▶ [JOB] Swap "computer-use agent" for "desktop automation agent" throughout the records below, leaving everything else unchanged.

[Start DATA SUPPLIED]

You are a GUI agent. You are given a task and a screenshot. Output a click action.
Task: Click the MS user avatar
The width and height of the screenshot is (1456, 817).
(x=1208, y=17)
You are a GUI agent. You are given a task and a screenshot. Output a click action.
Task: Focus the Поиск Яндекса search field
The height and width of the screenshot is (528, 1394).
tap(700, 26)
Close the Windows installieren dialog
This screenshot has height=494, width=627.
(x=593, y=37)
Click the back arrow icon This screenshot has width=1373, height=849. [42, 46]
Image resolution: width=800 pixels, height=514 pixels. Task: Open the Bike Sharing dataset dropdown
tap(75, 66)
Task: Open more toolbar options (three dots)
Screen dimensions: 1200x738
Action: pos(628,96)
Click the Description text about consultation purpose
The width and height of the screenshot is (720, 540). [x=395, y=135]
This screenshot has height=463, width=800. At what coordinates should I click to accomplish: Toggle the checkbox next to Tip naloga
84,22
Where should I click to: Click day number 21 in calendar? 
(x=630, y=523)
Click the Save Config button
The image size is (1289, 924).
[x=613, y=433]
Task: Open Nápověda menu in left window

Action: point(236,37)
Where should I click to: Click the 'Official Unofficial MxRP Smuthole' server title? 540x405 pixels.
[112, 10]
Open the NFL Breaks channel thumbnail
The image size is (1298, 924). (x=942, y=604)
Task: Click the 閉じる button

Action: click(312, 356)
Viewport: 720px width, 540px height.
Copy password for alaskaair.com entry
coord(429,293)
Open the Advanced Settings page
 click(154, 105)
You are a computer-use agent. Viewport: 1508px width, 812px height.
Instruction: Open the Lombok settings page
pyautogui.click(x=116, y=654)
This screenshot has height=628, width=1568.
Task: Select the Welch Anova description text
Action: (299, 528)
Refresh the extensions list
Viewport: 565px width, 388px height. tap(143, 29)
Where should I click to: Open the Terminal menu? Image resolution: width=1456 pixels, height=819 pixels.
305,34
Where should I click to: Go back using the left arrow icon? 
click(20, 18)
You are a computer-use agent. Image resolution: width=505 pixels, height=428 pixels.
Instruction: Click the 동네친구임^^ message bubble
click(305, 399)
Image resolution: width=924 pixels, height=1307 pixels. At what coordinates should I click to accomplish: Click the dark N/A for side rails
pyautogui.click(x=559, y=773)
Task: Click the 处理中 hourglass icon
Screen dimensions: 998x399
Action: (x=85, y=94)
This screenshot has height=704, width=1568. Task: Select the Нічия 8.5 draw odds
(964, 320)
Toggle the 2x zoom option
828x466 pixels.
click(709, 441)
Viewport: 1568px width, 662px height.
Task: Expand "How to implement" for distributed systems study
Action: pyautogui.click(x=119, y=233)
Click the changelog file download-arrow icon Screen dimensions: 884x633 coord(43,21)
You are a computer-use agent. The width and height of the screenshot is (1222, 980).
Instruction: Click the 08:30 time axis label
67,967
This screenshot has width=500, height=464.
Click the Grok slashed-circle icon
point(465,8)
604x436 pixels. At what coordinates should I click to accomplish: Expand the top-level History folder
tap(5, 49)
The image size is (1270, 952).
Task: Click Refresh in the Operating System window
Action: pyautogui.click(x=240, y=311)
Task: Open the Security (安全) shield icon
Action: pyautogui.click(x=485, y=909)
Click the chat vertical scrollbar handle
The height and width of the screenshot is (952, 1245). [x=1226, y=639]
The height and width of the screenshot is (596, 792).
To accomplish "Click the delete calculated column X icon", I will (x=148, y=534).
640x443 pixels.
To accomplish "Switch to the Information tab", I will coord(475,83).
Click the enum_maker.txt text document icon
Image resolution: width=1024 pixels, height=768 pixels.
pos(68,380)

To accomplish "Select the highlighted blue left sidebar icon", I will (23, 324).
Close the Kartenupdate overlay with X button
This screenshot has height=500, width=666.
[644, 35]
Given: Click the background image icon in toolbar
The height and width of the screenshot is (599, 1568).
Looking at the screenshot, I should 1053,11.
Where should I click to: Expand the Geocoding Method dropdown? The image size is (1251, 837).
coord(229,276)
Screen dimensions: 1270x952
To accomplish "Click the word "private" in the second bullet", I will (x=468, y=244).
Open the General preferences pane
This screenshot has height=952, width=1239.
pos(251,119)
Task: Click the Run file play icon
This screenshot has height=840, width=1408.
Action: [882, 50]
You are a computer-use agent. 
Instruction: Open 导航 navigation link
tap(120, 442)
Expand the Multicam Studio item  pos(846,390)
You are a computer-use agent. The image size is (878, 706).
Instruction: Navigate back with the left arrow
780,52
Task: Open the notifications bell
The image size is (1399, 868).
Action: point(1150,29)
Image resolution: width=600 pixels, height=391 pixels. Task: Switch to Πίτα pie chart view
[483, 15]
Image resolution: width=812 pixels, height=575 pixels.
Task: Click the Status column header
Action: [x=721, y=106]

[End DATA SUPPLIED]

▶ [TASK ANSWER]
You are a GUI agent. You are given a task and a screenshot. Output a click action.
Task: Click the MS user avatar
The width and height of the screenshot is (1456, 817).
(x=1208, y=17)
You are a GUI agent. You are given a task and a screenshot. Output a click action.
Task: Focus the Поиск Яндекса search field
The height and width of the screenshot is (528, 1394).
tap(700, 26)
Close the Windows installieren dialog
This screenshot has height=494, width=627.
(x=593, y=37)
Click the back arrow icon This screenshot has width=1373, height=849. [42, 46]
Image resolution: width=800 pixels, height=514 pixels. Task: Open the Bike Sharing dataset dropdown
tap(75, 66)
Task: Open more toolbar options (three dots)
Screen dimensions: 1200x738
Action: pos(628,96)
Click the Description text about consultation purpose
The width and height of the screenshot is (720, 540). [x=395, y=135]
This screenshot has height=463, width=800. At what coordinates should I click to accomplish: Toggle the checkbox next to Tip naloga
84,22
Where should I click to: Click day number 21 in calendar? 
(x=630, y=523)
Click the Save Config button
The image size is (1289, 924).
[x=613, y=433]
Task: Open Nápověda menu in left window

Action: point(236,37)
Where should I click to: Click the 'Official Unofficial MxRP Smuthole' server title? 540x405 pixels.
[112, 10]
Open the NFL Breaks channel thumbnail
The image size is (1298, 924). (x=942, y=604)
Task: Click the 閉じる button

Action: click(312, 356)
Viewport: 720px width, 540px height.
Copy password for alaskaair.com entry
coord(429,293)
Open the Advanced Settings page
 click(154, 105)
You are a desktop automation agent. Viewport: 1508px width, 812px height.
Instruction: Open the Lombok settings page
pyautogui.click(x=116, y=654)
This screenshot has height=628, width=1568.
Task: Select the Welch Anova description text
Action: (299, 528)
Refresh the extensions list
Viewport: 565px width, 388px height. tap(143, 29)
Where should I click to: Open the Terminal menu? Image resolution: width=1456 pixels, height=819 pixels.
305,34
Where should I click to: Go back using the left arrow icon? 
click(20, 18)
You are a desktop automation agent. Image resolution: width=505 pixels, height=428 pixels.
Instruction: Click the 동네친구임^^ message bubble
click(305, 399)
Image resolution: width=924 pixels, height=1307 pixels. At what coordinates should I click to accomplish: Click the dark N/A for side rails
pyautogui.click(x=559, y=773)
Task: Click the 处理中 hourglass icon
Screen dimensions: 998x399
Action: (x=85, y=94)
This screenshot has height=704, width=1568. Task: Select the Нічия 8.5 draw odds
(964, 320)
Toggle the 2x zoom option
828x466 pixels.
click(709, 441)
Viewport: 1568px width, 662px height.
Task: Expand "How to implement" for distributed systems study
Action: pyautogui.click(x=119, y=233)
Click the changelog file download-arrow icon Screen dimensions: 884x633 coord(43,21)
You are a desktop automation agent. The width and height of the screenshot is (1222, 980).
Instruction: Click the 08:30 time axis label
67,967
This screenshot has width=500, height=464.
Click the Grok slashed-circle icon
point(465,8)
604x436 pixels. At what coordinates should I click to accomplish: Expand the top-level History folder
tap(5, 49)
The image size is (1270, 952).
Task: Click Refresh in the Operating System window
Action: pyautogui.click(x=240, y=311)
Task: Open the Security (安全) shield icon
Action: pyautogui.click(x=485, y=909)
Click the chat vertical scrollbar handle
The height and width of the screenshot is (952, 1245). [x=1226, y=639]
The height and width of the screenshot is (596, 792).
To accomplish "Click the delete calculated column X icon", I will (x=148, y=534).
640x443 pixels.
To accomplish "Switch to the Information tab", I will coord(475,83).
Click the enum_maker.txt text document icon
Image resolution: width=1024 pixels, height=768 pixels.
pos(68,380)

To accomplish "Select the highlighted blue left sidebar icon", I will (23, 324).
Close the Kartenupdate overlay with X button
This screenshot has height=500, width=666.
[644, 35]
Given: Click the background image icon in toolbar
The height and width of the screenshot is (599, 1568).
Looking at the screenshot, I should 1053,11.
Where should I click to: Expand the Geocoding Method dropdown? The image size is (1251, 837).
coord(229,276)
Screen dimensions: 1270x952
To accomplish "Click the word "private" in the second bullet", I will (x=468, y=244).
Open the General preferences pane
This screenshot has height=952, width=1239.
pos(251,119)
Task: Click the Run file play icon
This screenshot has height=840, width=1408.
Action: [882, 50]
You are a desktop automation agent. 
Instruction: Open 导航 navigation link
tap(120, 442)
Expand the Multicam Studio item  pos(846,390)
You are a desktop automation agent. The image size is (878, 706).
Instruction: Navigate back with the left arrow
780,52
Task: Open the notifications bell
The image size is (1399, 868).
Action: point(1150,29)
Image resolution: width=600 pixels, height=391 pixels. Task: Switch to Πίτα pie chart view
[483, 15]
Image resolution: width=812 pixels, height=575 pixels.
Task: Click the Status column header
Action: [x=721, y=106]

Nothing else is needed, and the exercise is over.